STF limita penduricalhos até 35% do teto do funcionalismo

STF (Supremo Tribunal Federal) fixou, nesta quarta-feira (25), critérios para o pagamento dos chamados “penduricalhos” no Judiciário e no Ministério Público e limitou as verbas indenizatórias a até 35% do teto constitucional.

Com a tese estabelecida, as verbas indenizatórias poderão somar no máximo 35% do subsídio dos ministros da Corte, hoje fixado em R$ 46.366,19, o que representa até R$ 16.228,16 em adicionais.

A medida valerá até que o Congresso edite uma regra geral sobre verbas indenizatórias. De acordo com o ministro Alexandre de Moraes, o modelo pode resultar em economia de R$ 7,3 bilhões por ano.

Além de limitar a soma das verbas indenizatórias a até 35% do teto, os ministros também autorizaram o pagamento de um adicional por tempo de serviço, chamado de “parcela de valorização por antiguidade na carreira”. O benefício pode chegar a até 35% do subsídio, com acréscimos de 5% a cada cinco anos de exercício.

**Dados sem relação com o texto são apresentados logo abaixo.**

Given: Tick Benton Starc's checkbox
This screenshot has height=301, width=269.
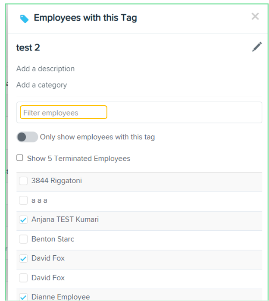Looking at the screenshot, I should pyautogui.click(x=23, y=239).
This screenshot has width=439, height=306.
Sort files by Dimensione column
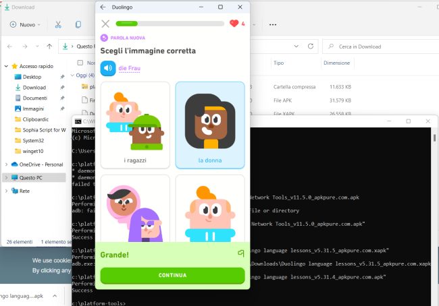336,63
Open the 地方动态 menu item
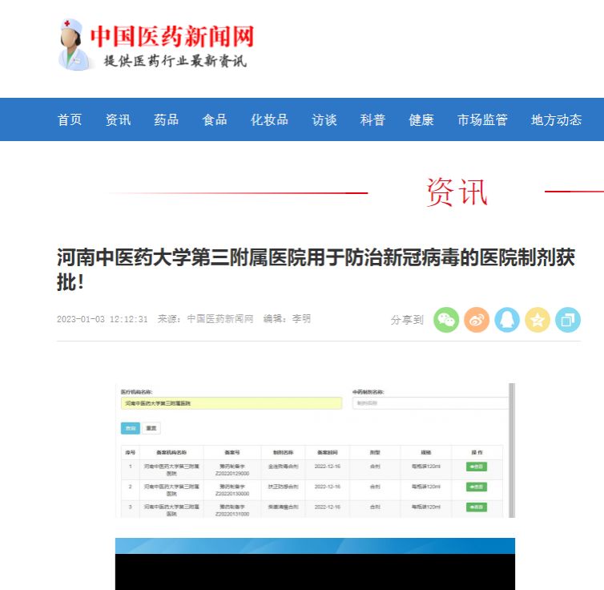Screen dimensions: 604x590 (556, 119)
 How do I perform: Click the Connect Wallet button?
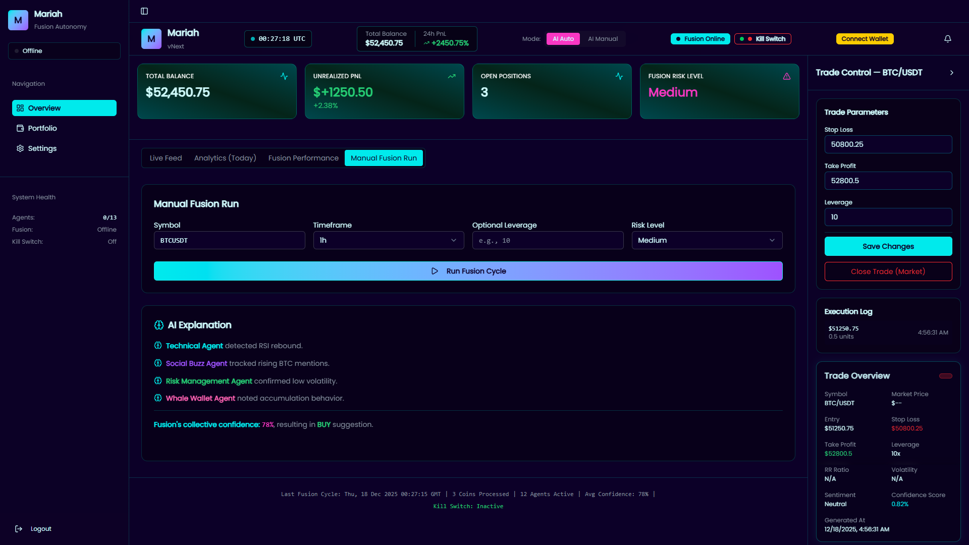click(x=865, y=39)
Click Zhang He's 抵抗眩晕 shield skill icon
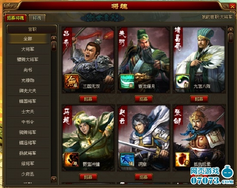The width and height of the screenshot is (237, 188). point(182,160)
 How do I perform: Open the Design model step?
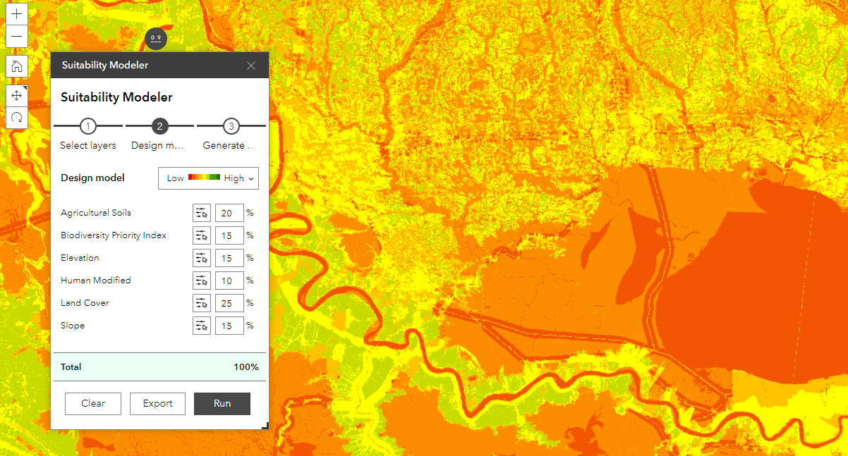click(x=159, y=125)
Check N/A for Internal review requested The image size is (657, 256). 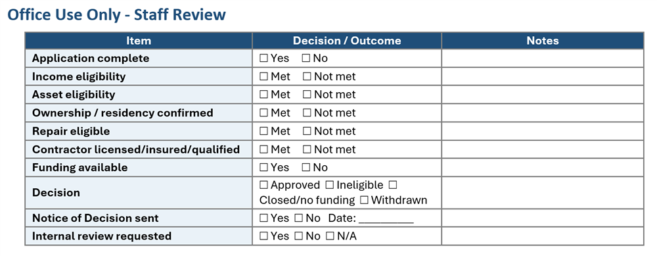pyautogui.click(x=330, y=236)
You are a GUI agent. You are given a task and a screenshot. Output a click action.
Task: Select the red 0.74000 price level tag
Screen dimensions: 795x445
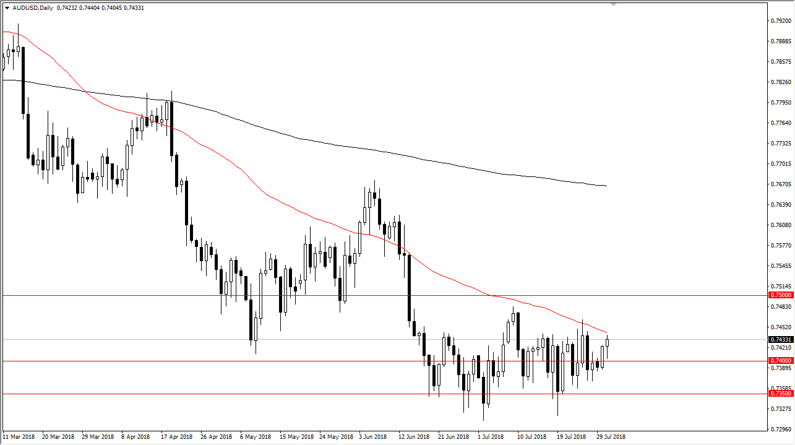[x=780, y=361]
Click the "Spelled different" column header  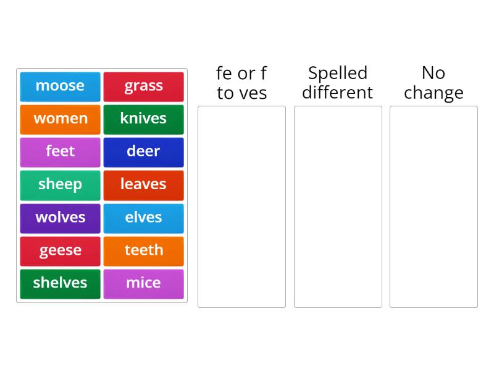tap(338, 82)
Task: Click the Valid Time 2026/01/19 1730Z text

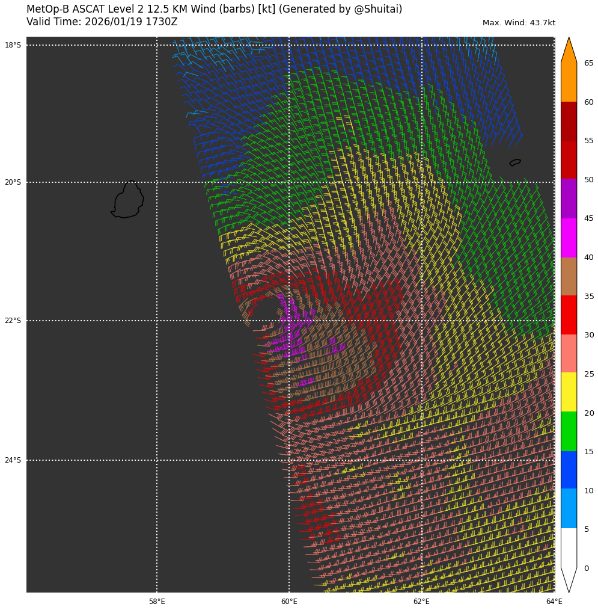Action: (102, 22)
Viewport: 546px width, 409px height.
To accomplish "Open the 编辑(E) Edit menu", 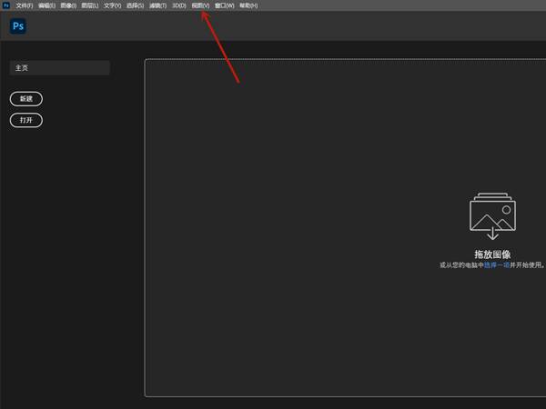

Na prática, a combinação dos adicionais pode elevar os ganhos para até cerca de 70% acima do teto constitucional.

O STF também declarou inconstitucionais diversas verbas e determinou que os pagamentos devem cessar imediatamente, incluindo:

  • auxílio-moradia
  • auxílio-alimentação
  • auxílio-combustível
  • auxílio-creche / assistência pré-escolar
  • auxílio-natalidade
  • licenças compensatórias (como folgas por acúmulo de trabalho ou funções)
  • licença compensatória por acervo
  • licença remunerada para curso no exterior
  • indenização por acervo
  • indenização por serviços de telecomunicação
  • gratificação por exercício de localidade
  • gratificação por encargos de curso ou concurso

A decisão ainda impôs uma trava ao pagamento de valores retroativos, que ficam suspensos até a realização de auditoria e a definição de critérios pelo CNJ e pelo CNMP, além de dependerem de autorização do próprio STF.

Voto em conjunto

Os ministros Alexandre de MoraesCristiano ZaninGilmar Mendes e Flávio Dino apresentaram um voto em cojunto durante o julgamento. A tese proposta por eles foi a discutida pelos demais ministros.

Responsável pela leitura do voto, o decano Gilmar Mendes afirmou que, embora o ideal fosse uma solução legislativa pelo Congresso, não há, no momento, perspectiva de avanço nessa agenda, o que impõe ao STF a tarefa de estruturar uma resposta provisória.

“A solução ideal seria uma iniciativa do Congresso. No entanto, em face dos diálogos mantidos com a Presidência do Congresso e da proximidade do pleito eleitoral, não se antevê uma solução imediata para esta questão", afirmou.

O ministro então defendeu a adoção de um regime de transição para compatibilizar a necessidade de remuneração adequada com a reorganização do sistema.

"O primeiro vetor para a conformação do regime de transição envolve, necessariamente, o estabelecimento de um limite objetivo para o montante de verbas de natureza indenizatória — como auxílios, indenizações adicionais e outros congêneres", afirmou Gilmar.

O julgamento foi suspenso em 26 de fevereiro, quando Gilmar e Dino fixaram em 45 dias, a partir de 23 de fevereiro, o prazo para revisão das verbas pagas acima do teto, com detalhamento de valores, critérios e base legal.